--- START Document excerpt ---

I, have taken pain to write this being sufferer every day at Jinnah bridge. It is time for Karachi Port to act, and digitize the supply chain to beat the gridlock. In my humble opinion project of connecting deep water port by either the elevated expressway or the cross harbor bridge is imperative as new port is our premier port and volume may increase as mother vessel will call due to 16 feet draft. Let us act by kick starting the project and ensure connecting Jinnah Bridge to northern by-pass by elevated express way by passing Mauripur road. I am sure that our Minister of Ports and Shipping may intervene to solve the issue by connectivity and avoiding congestion.

Monday, April 24, 2017

SUPPLY CHAIN ISSUES AT PORTS

Pakistan’s monthly exports volume reached an all-time high of Rs. 275,483 million in September 2013. January 2017 saw this number drop to Rs. 186,385 million whereas the number for February 2017 further declined to Rs.171,511 million. The downwards trend has followed more or less consistently in the months between September 2013 and January 2017. Naturally, this declining trend in Pakistan’s exports becomes yet more pronounced when the balance of trade is analyzed. The trade deficit that stood at Rs. 1,833 billion in fiscal 2011-12 sank to a deficit of Rs. 2,494 billion by fiscal 2015-16. One would think that the people in the corridors of power would be having sleepless nights while trying to evaluate where and how they erred and that these people would be running from pillar to post in an attempt to address and arrest this disaster.
 
Instead, I was shocked to read in an article that was published on 5th April 2017 in the Business Recorder that certain quarters within the Ministry of Commerce are of the view that the Rupee is overvalued and should be permitted a free fall. In the event that a free fall is allowed, as has been allowed a number of times in the past, and exports still don’t pick up steam, as has also happened in the past, then, what do we do? How does one get the genie back into the bottle one may ponder? A knee jerk solution to a problem that is bigger and beyond most in the Ministry of Commerce and the Ministry of Finance put together.
 
As this mindless bloodletting continues unabated, one may think that logistics and supply chain efficiencies may have come into focus with the intent to keeping costs at bay while the creases in the export strategy are being ironed out. With this goal in mind, where better to focus than the point where the biggest cash outflow is involved, i.e. at the sea ports. Well over half of the import and export cargo by value is containerized. It would be expected that the container ports might be the strongest link in the chain when all other links weaken by the day. An objective analysis of the situation may suggest otherwise. Structural impediments continue to plague the system.
 
Efficiencies and global best practices appear neither in words nor in spirit.

--- END Document excerpt ---
--- START Provided material ---

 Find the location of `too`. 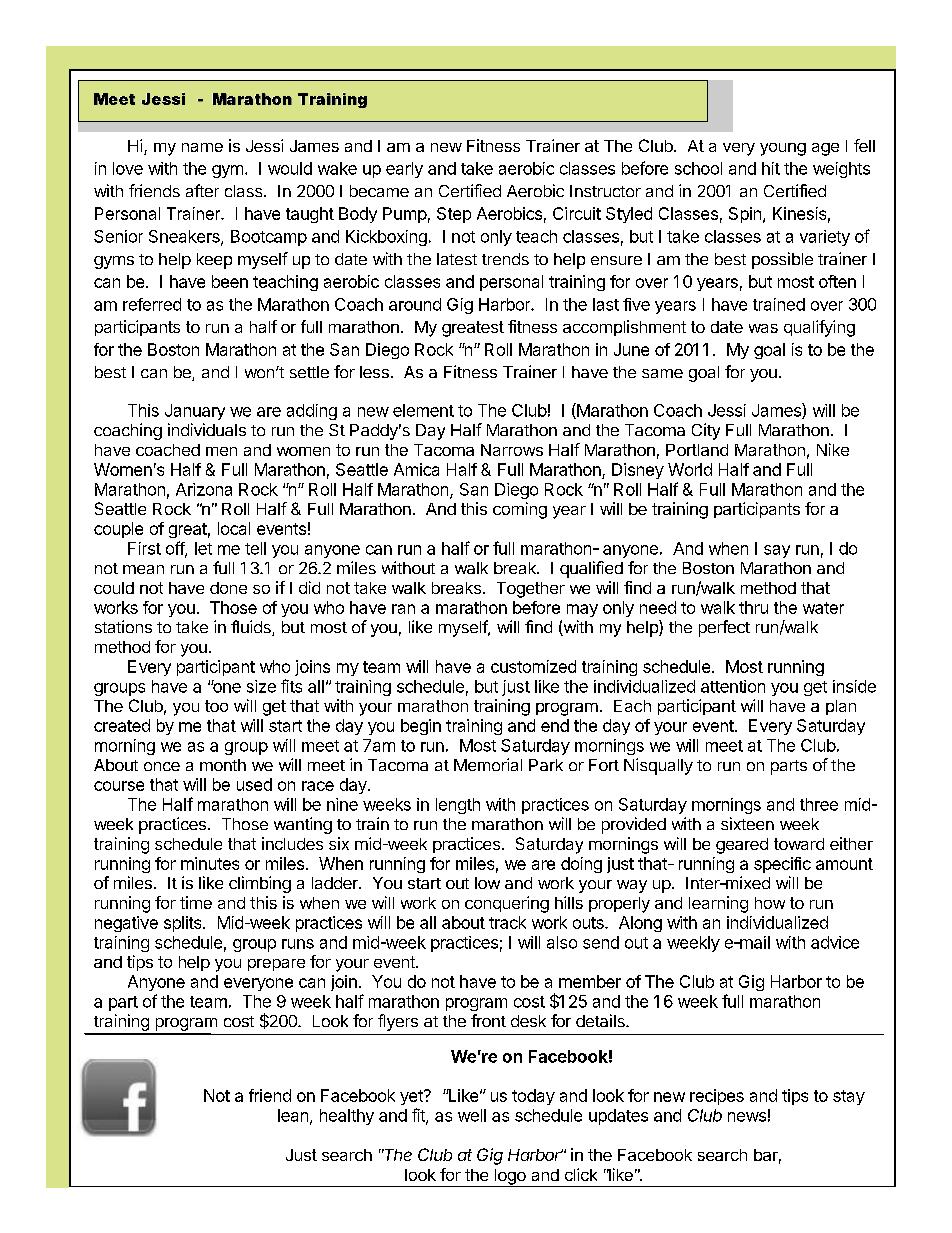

--- END Provided material ---

» Problem description
In the piece on supply chain issues at ports, rewrite the part from "Monday, April 24, 2017" to "arrest this disaster.", putting "financial year" in place of "fiscal".

» Written answer
Monday, April 24, 2017

SUPPLY CHAIN ISSUES AT PORTS

Pakistan’s monthly exports volume reached an all-time high of Rs. 275,483 million in September 2013. January 2017 saw this number drop to Rs. 186,385 million whereas the number for February 2017 further declined to Rs.171,511 million. The downwards trend has followed more or less consistently in the months between September 2013 and January 2017. Naturally, this declining trend in Pakistan’s exports becomes yet more pronounced when the balance of trade is analyzed. The trade deficit that stood at Rs. 1,833 billion in financial year 2011-12 sank to a deficit of Rs. 2,494 billion by financial year 2015-16. One would think that the people in the corridors of power would be having sleepless nights while trying to evaluate where and how they erred and that these people would be running from pillar to post in an attempt to address and arrest this disaster.